● **Что сделать**: Повторите дословно данные ниже: всё, начиная со строки с «Category page design (1079, 763)» и до строки с «Newsletter (841, 45)» включительно.

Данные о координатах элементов

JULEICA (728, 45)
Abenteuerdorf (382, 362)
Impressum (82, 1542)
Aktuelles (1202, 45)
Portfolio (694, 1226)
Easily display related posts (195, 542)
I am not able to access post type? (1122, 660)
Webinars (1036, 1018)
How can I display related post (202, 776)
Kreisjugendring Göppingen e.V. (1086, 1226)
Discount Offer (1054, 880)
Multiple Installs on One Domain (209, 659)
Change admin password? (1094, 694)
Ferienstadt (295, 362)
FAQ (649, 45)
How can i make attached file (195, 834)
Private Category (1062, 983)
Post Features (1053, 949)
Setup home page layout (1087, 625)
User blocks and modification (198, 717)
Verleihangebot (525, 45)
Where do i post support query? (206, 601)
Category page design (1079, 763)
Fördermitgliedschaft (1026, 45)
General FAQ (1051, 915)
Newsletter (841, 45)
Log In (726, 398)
...
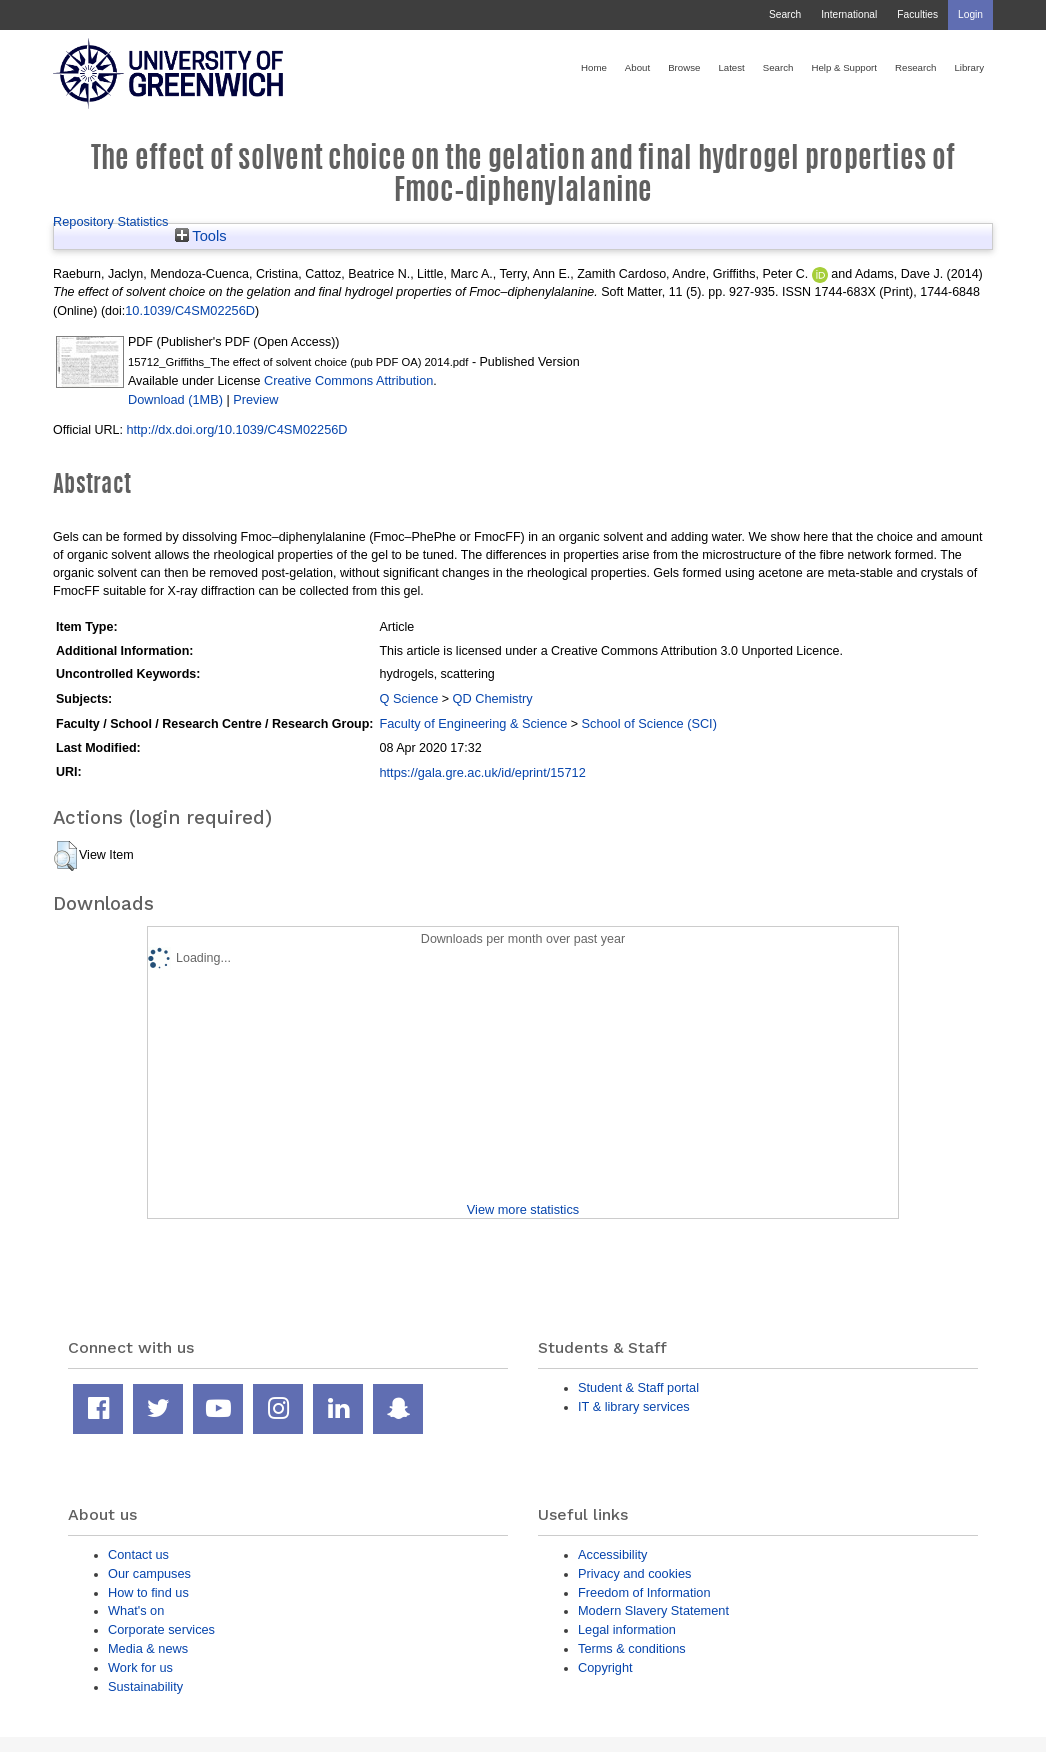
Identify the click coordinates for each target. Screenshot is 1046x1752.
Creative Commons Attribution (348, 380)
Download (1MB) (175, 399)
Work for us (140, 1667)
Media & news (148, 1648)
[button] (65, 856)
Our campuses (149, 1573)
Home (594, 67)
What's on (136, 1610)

● **Письменный ответ**:
Category page design (1079, 763)
Fördermitgliedschaft (1026, 45)
General FAQ (1051, 915)
Newsletter (841, 45)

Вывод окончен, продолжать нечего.